Der Richter am Bremer Landgericht, Claas Schmedes, zeigte sich schon bei einem früheren Termin genervt von den dauernden Rechtsstreitereien und mahnte eine außergerichtliche gütliche Einigung an – vergeblich. Der Weser-Kurier lenkt nicht ein, der Weser-Report akzeptiert das nicht.
App „grandios gescheitert“
CDA-Sprecher Rudolph erinnert in dem Zusammenhang auch daran, dass das „crossmediale“ Vorzeigeprojekt des Weser-Kuriers, die App „Mein Werder“, „grandios gescheitert“ sei: „Der finanzielle Schaden dürfte beträchtlich sein. Die Rede ist von einer Million Euro, die der Verlag mit dem Projekt in den Sand gesetzt hat.“ Das große Redaktionsteam wurde dezimiert, jüngst wurde auch der populäre Name „Mein Werder“ aufgegeben: „WK-Flutlicht“ heißt die App inzwischen trocken und wenig sexy. „Wir wollen noch deutlicher herausstellen, dass wir keine Vereins-App von Werder Bremen sind“, begründete der WK das offiziell.

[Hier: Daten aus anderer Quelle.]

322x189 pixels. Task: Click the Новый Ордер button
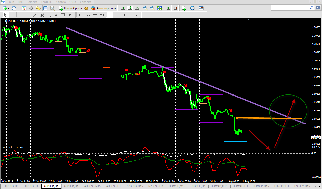pos(70,8)
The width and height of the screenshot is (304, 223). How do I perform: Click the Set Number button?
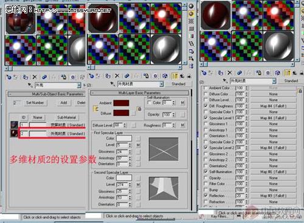35,103
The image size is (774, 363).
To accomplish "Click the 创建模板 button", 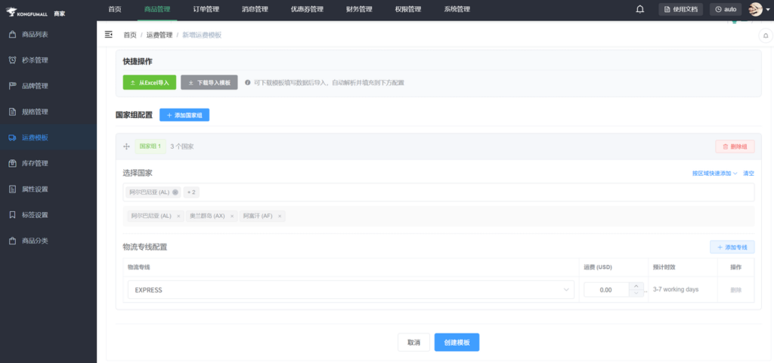I will [x=457, y=342].

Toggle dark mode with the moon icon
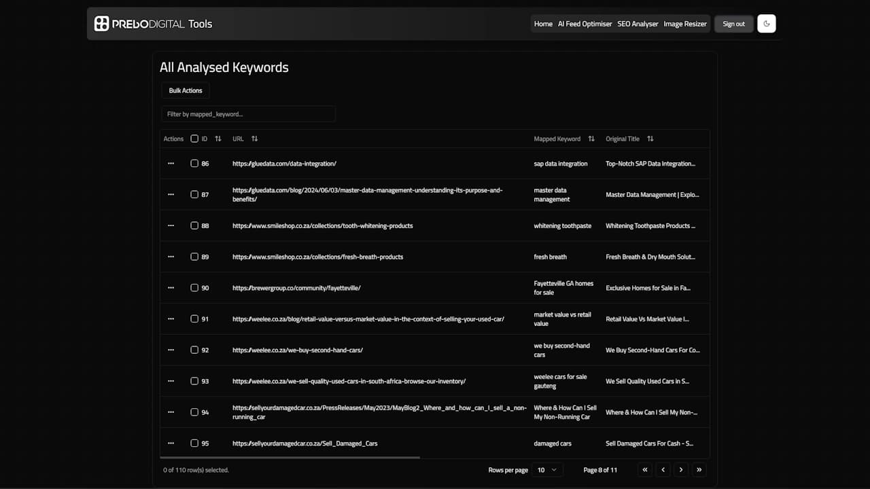766,23
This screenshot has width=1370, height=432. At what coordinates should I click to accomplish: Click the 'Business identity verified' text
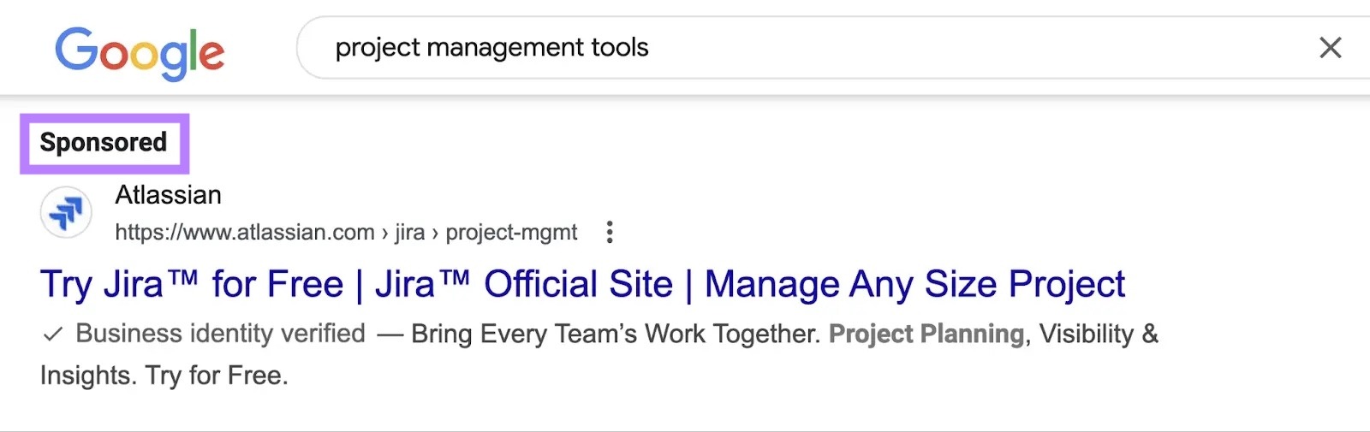point(220,333)
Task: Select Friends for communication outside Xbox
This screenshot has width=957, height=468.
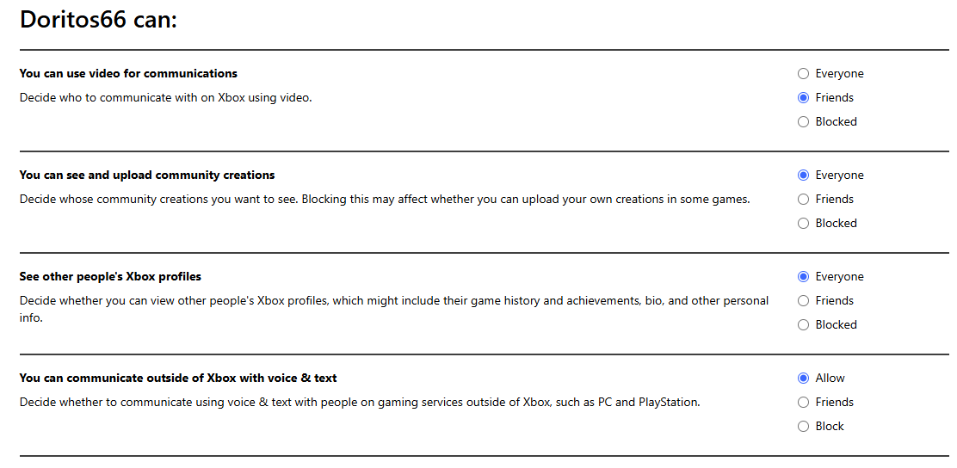Action: (x=803, y=402)
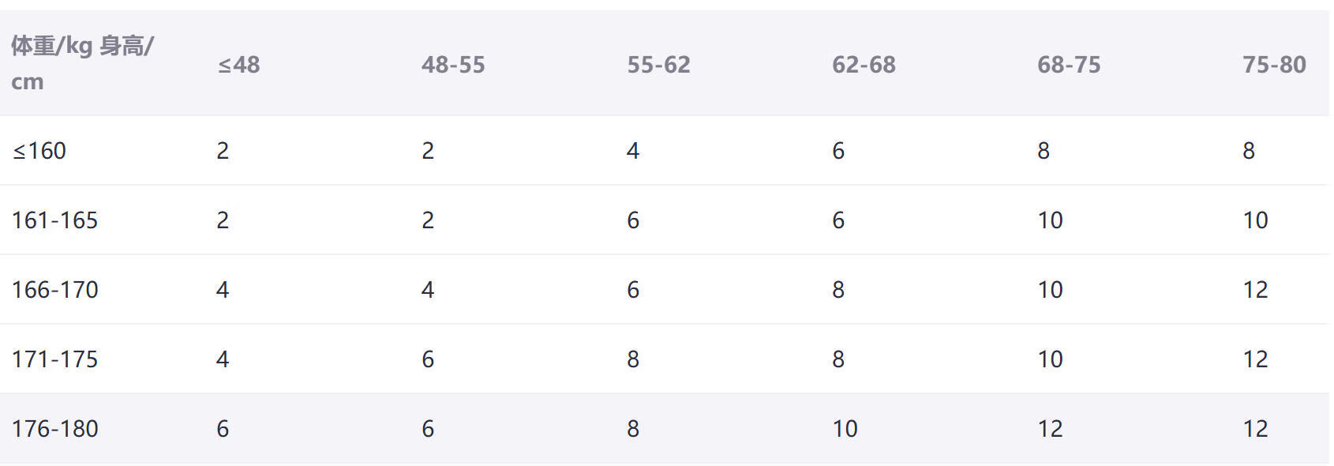Click the ≤48 weight column header
The height and width of the screenshot is (466, 1334).
click(238, 65)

Das „noch deutlicher“ ist ein schönes Beispiel für den Neusprech. Die Nähe zum Verein in dem alten Namen war natürlich gewollt und teuer erkauft – Bundesligist Werder Bremen kassiert für so was Lizenzgebühren. Der Verzicht auf den populären Namens-Zusatz „Werder“ sieht also eher nach einer Sparmaßnahme aus. Die Sportseite im Weser-Kurier, die früher auch „Mein Werder“ hieß, trägt schon länger wieder eine sachlichere Bezeichnung: „Sport“.